There were a few speeches by the organisers and sing-along during the event.
At the end of the event, the participants were rounded up at the conclusion of the event.
The event organisers noted that prior to and during the event, plain clothes police were seen, walking around the park and taking pictures of the participants secretly. The confirmation came when the officers were the who interviewed the participants.
Kirsten Han, a freelance reporter wrote on her facebook that the police walked up to the attendees while they were packing up their stuff.
According to those who have been questioned by the police, the questions asked by the questions were about:
- Their nationalities
- The reasons for the event
- The reasons the attendees were there
- How the participants knew about the event
- Whether the organisers took any precautions to prevent foreigners from participating;
- Whether the foreign attendees were merely observers
- The use of the Singapore and Malaysia flags during the event.
The police were not specific about why the participants were brought in for questioning, nor did they cite the legislation granting them powers to seize their belongings (a Singapore flag and a mat) when we asked them.
One member of CAN, Jolovan Wham was prohibited from calling his lawyer for advice when he requested it.
He was quoted to have said, “He refused to let me call a lawyer… he wanted to seize my property, and I said I needed to check,” he said. “I asked him to refer to the necessary legislation which allows him to do that and he refused to let me know which law allows him to seize my stuff.. So I asked him, ‘So under what law?’ He refused to tell me which law gave him the authority to seize my things. Then I requested to call a lawyer and he refused my request, but I still called the lawyer anyway.”
CAN wrote in its blog, “It is our view that all persons assisting in investigations should be told of the alleged offence that had taken place and have the right to seek legal advice when necessary.”

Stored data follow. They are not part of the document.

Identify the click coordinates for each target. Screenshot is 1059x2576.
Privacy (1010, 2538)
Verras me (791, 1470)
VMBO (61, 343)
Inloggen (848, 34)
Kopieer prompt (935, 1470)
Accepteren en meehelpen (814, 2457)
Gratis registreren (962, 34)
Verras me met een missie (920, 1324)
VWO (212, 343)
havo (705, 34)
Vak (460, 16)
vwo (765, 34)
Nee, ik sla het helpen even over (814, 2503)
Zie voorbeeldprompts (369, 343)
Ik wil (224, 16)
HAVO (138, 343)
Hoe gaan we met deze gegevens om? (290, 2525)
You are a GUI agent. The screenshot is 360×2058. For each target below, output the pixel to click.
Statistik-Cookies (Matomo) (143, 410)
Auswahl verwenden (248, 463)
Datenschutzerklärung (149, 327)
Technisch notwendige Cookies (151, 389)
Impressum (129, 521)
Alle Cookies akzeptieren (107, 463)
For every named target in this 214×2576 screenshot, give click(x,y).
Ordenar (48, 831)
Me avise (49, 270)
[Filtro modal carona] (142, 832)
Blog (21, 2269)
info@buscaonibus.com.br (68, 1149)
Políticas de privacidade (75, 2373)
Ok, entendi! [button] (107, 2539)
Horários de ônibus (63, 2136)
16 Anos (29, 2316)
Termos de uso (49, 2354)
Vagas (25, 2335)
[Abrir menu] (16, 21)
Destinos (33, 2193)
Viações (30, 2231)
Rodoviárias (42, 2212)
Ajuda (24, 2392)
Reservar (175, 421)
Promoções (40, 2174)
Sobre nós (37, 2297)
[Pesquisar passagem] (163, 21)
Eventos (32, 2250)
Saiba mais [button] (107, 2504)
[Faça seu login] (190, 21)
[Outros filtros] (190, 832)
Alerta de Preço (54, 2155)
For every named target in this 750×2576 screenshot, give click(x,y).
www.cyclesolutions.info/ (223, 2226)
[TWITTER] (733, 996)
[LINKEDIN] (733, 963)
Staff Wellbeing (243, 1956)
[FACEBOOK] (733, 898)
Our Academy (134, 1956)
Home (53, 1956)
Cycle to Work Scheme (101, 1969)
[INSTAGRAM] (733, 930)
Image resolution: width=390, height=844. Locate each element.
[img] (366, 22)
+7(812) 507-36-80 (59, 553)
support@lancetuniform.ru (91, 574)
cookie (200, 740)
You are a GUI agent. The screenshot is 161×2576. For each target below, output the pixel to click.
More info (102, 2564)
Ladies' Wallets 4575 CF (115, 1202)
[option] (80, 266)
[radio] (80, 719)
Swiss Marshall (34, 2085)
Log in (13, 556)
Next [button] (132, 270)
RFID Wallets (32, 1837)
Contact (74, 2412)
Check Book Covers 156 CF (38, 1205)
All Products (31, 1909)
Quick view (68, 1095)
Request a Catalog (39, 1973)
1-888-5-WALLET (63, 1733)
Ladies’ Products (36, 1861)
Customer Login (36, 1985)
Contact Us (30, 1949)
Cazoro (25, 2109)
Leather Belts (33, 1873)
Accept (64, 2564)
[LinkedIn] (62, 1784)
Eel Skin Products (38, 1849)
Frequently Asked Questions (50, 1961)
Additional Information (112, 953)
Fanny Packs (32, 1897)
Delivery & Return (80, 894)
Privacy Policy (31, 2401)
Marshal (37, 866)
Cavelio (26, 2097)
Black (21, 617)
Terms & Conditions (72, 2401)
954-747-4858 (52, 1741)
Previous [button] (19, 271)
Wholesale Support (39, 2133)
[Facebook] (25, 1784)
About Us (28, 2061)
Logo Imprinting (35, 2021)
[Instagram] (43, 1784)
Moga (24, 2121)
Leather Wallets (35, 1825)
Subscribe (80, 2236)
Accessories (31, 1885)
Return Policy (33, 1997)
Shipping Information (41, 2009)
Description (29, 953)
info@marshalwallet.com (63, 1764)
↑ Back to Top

A participant of the event, also had his photo taken in the police station without prior notice from the officer.
Another participant had four police officers visiting his house as he had not be rounded up for the questioning.
CAN noted its blog, “We would like to thank friends, colleagues and other members of the public who showed their concern when we were questioned by the police. We are also grateful for the support of the foreigners who observed the event.”
Function 8, another civil group, issued a statement on the questioning, saying, “Singaporeans are already ridiculed internationally for having such a small space to exercise their limited rights to free speech and assembly. To tell the world that Singaporeans are permitted to protest at Hong Lim Park and yet authorise our police to harass and intimidate protesters is to be totally dishonest. We call upon the Ministry of Home Affairs to stop harassing and intimidating our citizens.”
Hong Lim Park was launched on 1 September 2000 as a “free speech area” where speaking events could be held without the need to apply for a licence under the Public Entertainments Act, now the Public Entertainments and Meetings Act. Anyone can register at National Park’s website to speak at the park according to the terms and condition of the park.